Efficiently Distilling LLMs for Edge Applications
Achintya Kundu, Fabian Lim, Aaron Chew, Laura Wynter, Penny Chong, Rhui Dih Lee
TL;DR
The paper tackles edge deployment of LLMs by proposing MLFS, a parameter‑efficient, multistage, low‑rank fine‑tuning framework for supertransformers that supports a palette of model sizes. It combines stage‑wise low‑rank adapters, gradient scaling across subnets, and dual knowledge/feature distillation to train many subnets within a single framework while keeping storage modest. Empirical results show encoder models can be compressed substantially with minimal performance loss and faster convergence, whereas decoder models benefit from model slicing to reduce training time, with meaningful gains on CodeLlama and Santacoder tasks. Overall, MLFS enables practical, edge‑friendly fine‑tuning and deployment of heterogeneous LLMs, balancing accuracy, storage, and compute for enterprise needs, and suggests avenues for extending gradient scaling and distillation to broader architectures.
Abstract
Supernet training of LLMs is of great interest in industrial applications as it confers the ability to produce a palette of smaller models at constant cost, regardless of the number of models (of different size / latency) produced.
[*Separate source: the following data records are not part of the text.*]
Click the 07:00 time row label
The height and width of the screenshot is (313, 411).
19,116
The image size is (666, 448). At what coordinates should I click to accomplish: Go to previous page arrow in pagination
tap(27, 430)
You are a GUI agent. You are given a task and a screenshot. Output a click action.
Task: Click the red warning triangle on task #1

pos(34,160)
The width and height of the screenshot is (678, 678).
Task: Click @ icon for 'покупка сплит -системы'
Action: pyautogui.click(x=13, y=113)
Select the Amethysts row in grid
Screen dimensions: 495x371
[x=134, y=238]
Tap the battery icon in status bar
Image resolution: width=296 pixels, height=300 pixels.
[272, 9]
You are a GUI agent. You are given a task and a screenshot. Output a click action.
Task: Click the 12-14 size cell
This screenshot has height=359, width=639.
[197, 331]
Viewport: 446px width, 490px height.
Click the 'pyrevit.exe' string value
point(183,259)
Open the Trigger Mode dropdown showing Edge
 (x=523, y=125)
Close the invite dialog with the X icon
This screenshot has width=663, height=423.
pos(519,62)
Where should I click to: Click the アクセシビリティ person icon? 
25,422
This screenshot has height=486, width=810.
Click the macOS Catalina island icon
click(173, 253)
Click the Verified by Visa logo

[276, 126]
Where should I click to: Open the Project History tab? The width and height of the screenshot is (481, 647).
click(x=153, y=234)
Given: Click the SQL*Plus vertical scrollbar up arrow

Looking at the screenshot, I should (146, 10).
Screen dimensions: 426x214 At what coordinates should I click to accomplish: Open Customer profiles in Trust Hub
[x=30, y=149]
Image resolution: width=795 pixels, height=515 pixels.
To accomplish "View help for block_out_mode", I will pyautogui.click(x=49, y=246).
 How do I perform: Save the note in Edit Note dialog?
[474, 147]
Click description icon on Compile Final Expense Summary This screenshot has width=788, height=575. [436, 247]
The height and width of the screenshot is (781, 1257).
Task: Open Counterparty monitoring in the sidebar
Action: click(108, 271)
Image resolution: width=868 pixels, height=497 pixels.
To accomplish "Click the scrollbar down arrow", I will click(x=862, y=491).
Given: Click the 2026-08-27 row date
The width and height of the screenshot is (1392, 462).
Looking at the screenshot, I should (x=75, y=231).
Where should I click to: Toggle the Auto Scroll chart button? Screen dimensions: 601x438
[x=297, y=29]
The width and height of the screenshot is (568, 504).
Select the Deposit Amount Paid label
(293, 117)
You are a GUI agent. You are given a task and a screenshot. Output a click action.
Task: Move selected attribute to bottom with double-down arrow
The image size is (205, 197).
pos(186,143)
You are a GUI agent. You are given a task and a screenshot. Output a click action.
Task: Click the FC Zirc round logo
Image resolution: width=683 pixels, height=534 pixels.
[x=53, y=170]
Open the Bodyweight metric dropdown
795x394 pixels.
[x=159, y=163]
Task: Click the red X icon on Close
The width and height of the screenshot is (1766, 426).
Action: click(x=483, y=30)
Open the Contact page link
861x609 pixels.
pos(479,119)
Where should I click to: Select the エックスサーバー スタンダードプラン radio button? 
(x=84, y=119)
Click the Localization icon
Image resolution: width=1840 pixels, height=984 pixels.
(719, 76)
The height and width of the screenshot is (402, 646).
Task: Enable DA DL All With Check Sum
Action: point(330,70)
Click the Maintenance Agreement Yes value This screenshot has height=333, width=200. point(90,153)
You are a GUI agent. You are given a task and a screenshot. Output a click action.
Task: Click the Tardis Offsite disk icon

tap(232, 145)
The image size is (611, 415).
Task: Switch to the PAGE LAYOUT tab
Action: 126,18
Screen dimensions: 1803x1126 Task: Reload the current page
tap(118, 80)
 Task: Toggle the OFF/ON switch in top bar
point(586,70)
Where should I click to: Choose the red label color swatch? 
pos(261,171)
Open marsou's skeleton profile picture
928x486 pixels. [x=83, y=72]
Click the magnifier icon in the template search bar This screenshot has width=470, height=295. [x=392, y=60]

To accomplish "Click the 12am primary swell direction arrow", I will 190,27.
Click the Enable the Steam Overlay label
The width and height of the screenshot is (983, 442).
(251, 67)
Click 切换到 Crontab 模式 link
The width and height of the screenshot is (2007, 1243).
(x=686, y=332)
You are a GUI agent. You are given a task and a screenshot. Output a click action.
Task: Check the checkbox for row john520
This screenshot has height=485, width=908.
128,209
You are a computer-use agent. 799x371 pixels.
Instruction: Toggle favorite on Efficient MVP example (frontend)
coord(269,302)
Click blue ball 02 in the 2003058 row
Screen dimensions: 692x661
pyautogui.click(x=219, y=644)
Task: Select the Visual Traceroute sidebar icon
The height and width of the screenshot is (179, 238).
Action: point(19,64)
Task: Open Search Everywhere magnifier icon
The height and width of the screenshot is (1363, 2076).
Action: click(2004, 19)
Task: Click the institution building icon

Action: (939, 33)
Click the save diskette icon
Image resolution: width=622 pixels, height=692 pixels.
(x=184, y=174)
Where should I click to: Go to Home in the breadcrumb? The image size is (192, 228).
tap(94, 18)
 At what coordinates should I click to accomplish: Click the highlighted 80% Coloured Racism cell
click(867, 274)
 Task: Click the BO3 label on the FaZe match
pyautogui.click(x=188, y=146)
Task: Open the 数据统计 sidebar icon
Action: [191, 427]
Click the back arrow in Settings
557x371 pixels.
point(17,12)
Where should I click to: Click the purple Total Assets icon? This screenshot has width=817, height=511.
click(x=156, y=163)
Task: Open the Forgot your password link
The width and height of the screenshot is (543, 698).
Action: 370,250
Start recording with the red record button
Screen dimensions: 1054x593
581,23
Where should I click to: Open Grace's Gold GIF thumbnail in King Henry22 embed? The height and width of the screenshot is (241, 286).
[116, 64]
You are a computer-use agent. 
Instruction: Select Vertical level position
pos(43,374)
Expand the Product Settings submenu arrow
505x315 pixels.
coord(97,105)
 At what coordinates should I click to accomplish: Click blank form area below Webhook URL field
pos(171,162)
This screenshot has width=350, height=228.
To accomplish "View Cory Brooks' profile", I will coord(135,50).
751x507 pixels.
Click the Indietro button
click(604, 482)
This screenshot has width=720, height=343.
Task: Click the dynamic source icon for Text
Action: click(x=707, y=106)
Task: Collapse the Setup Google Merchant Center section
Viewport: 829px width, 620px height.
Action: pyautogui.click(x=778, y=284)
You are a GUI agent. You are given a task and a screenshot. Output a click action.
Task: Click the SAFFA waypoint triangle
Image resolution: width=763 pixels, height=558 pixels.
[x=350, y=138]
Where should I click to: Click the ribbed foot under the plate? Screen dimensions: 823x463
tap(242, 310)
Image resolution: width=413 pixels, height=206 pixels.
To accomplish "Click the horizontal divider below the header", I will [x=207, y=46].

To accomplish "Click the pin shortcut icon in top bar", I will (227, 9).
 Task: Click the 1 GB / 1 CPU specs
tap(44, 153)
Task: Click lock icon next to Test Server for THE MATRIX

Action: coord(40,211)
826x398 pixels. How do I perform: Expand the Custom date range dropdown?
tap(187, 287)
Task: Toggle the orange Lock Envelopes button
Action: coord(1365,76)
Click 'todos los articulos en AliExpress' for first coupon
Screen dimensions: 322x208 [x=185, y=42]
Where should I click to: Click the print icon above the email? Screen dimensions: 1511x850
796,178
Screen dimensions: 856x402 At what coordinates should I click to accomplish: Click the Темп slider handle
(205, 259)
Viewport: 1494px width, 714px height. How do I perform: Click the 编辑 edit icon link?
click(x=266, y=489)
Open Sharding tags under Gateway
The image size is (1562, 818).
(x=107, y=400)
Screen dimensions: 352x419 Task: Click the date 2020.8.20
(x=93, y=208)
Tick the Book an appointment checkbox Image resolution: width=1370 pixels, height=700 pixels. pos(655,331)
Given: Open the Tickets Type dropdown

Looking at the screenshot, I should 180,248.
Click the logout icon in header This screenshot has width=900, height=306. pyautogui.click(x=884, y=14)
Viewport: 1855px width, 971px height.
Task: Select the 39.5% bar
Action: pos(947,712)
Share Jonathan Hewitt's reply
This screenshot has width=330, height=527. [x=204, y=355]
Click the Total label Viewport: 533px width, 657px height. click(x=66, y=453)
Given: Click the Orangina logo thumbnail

We propose a new method called Multistage Low-rank Fine-tuning of Super-transformers (MLFS) for parameter-efficient supernet training. We show that it is possible to obtain high-quality encoder models that are suitable for commercial edge applications, and that while decoder-only models are resistant to a comparable degree of compression, decoders can be effectively sliced for a significant reduction in training time.